Qué cosa que un número equivalga a un número sin matices posibles, bajo el criterio firmísimo de la impepinabilidad: seis es igual a seis, y seis no puede ser igual a cinco ni a siete ni a seis con algo, porque en ese caso se transformaría en cinco o en siete o en seis con algo. Esto lo aprendes en el colegio y en años sucesivos lo experimentas con la calculadora. Ahí se te queda.
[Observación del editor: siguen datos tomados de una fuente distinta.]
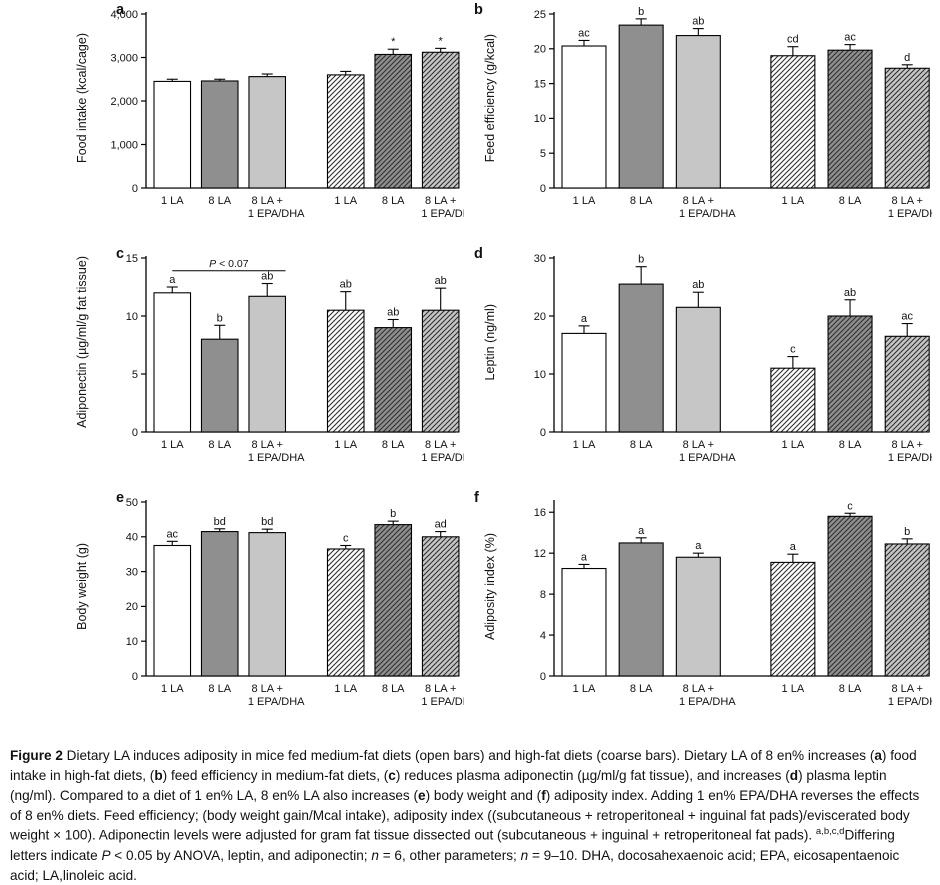 The width and height of the screenshot is (940, 885). I want to click on sig-label: bd, so click(267, 522).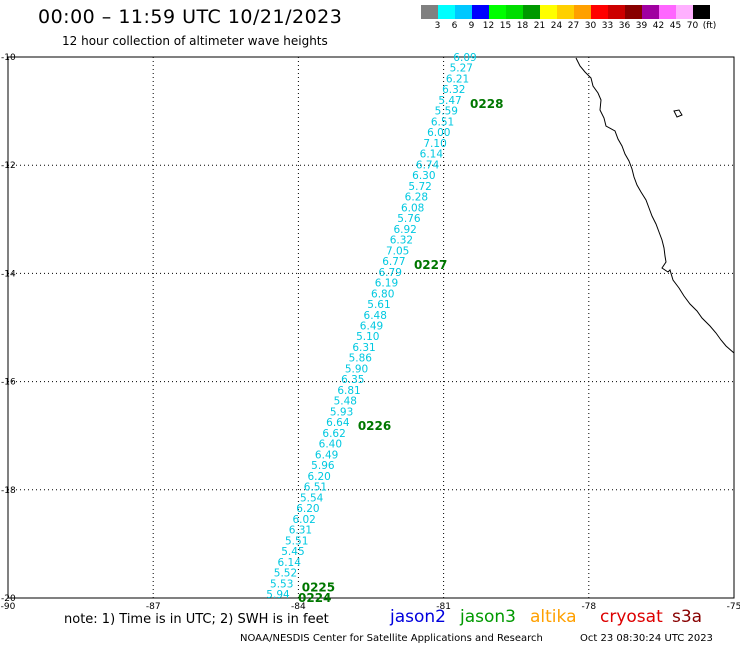 This screenshot has height=650, width=740. I want to click on x-tick-label: -90, so click(8, 607).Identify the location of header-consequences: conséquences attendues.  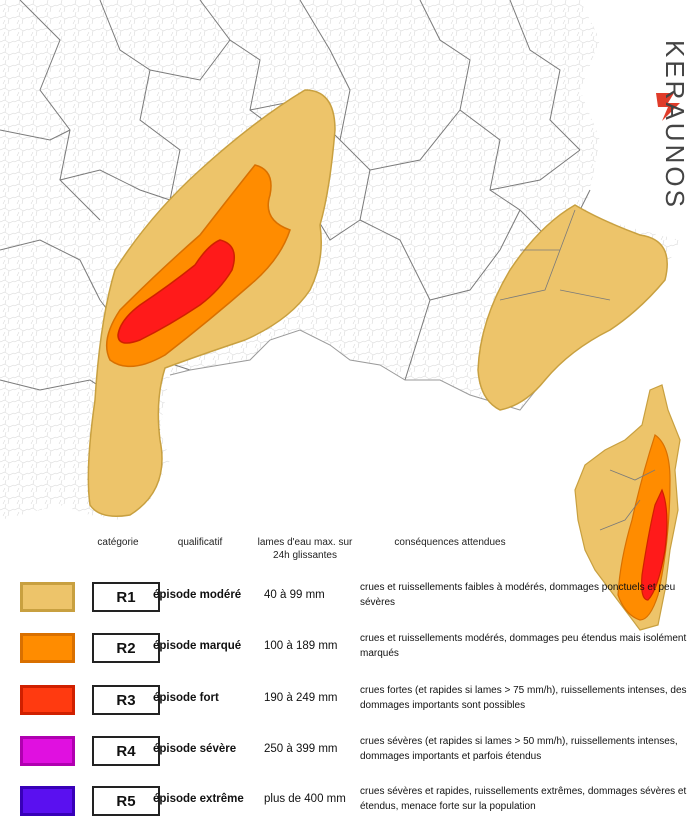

Según esta ley antigua, la mujer cuenta hasta doce: uno, dos, etcétera. No se suceden los números, uno y dos y etcétera obviando la respiración entre uno y dos y etcétera, sino que entre cifra y cifra media un gesto: se detiene, examina si la castaña se ha abierto con el fuego. Salva las buenas en el cucurucho de papel blanco, y en ese caso cuatro y cinco y etcétera, y desecha las malas, y entonces silencio hasta la próxima. Es joven y le acompaña un chico de su edad: se les gasta cada tarde en la esquina del Parque de los Teletubbies con Sagunto, y cada tarde cuentan uno y dos y etcétera y en ocasiones transforman la media docena en siete castañas y la docena en trece. Ella nunca abandona la sonrisa. Ella actúa según una disciplina de la vida que escapa a las matemáticas: multiplica panes, peces y castañas.

Se barajan así los números, uno, dos, etcétera, mencionándolos en voz alta, y si el cartucho de castañas encierra seis es seis, y no cinco ni siete ni seis con algo, por mucho que sume siempre uno a la cifra que le pides. Yo el miércoles también conté en mi barrio. Yo conté, al pasear hacia la manifestación, los negocios con la persiana bajada. Cerraron las dos cafeterías frente al instituto y cerró la frutería. Cerró el estudio de diseño gráfico, cerró la papelería, y también la peluquera. Al torcer la esquina y olvidar mi manzana me fijé en las tiendas de ropa, una en cada acera, cerradas, y en otro bar cerrado, y en las cafeterías abiertas, y en los colmados y en el súper y en los quioscos de chucherías también abiertos, quizá porque el lenguaje del estómago obedece a una ciencia difusa.

Me callé los números pero me fijaba y contaba con la mano en el bolsillo, uno es el pulgar, tres el dedo corazón, cinco el meñique, igual que los niños la disfrazan de ábaco: cerró la tienda de complementos y el locutorio y el gimnasio, o no, o estos no, porque también cerraron el martes, y el jueves, y mañana lunes, y todos los días en el futuro y en el pasado desde que la crisis se les derramó.

Lo pensaba, no sé por qué, caminando por Sagunto y por Ollerías y por Tejares y fijándome en los comercios que no bajaban la persiana y en los que sí, uno, dos, etcétera. Pensé que los locales vecinos cerraron por solidaridad con aquellos con los que compartieron horario y saludos, y que se marcharon a casa y cierran cada día, y me pareció mentira, por supuesto,, pero a la vez me pareció bonito, y no estamos como para desechar esa sensación.

Pensaba no en los números, sino en los gestos. En los pequeños empresarios a los que se prometió alfombra roja y que solo reconocen ese color en las cifras de la cuenta bancaria, y que sin embargo el miércoles decidieron cerrar su negocio y protestar, aunque perdieran dinero y algún cliente en desacuerdo con la huelga. En los trabajadores que asumieron riesgos, y dieron el paso casi al grito de «por mí y por todos mis compañeros»: esto lo aprendes en el colegio y en los años sucesivos se te borra. Pensé en la castañera que separa las buenas piezas de las malas, y elige la honestidad frente al mayor beneficio, y con esa decisión convierte su puesto en el mejor de los lugares, que está en mi barrio y tiene cola siempre. Pensaba en las ciencias humanas, supongo, más en el adjetivo que en el sustantivo: en las decisiones que uno toma por sí mismo, claro, pero sobre todo por los demás, y que mejoran el mundo.

Las ciencias humanas, ¿no? Inexactas y mágicas. Qué cosa.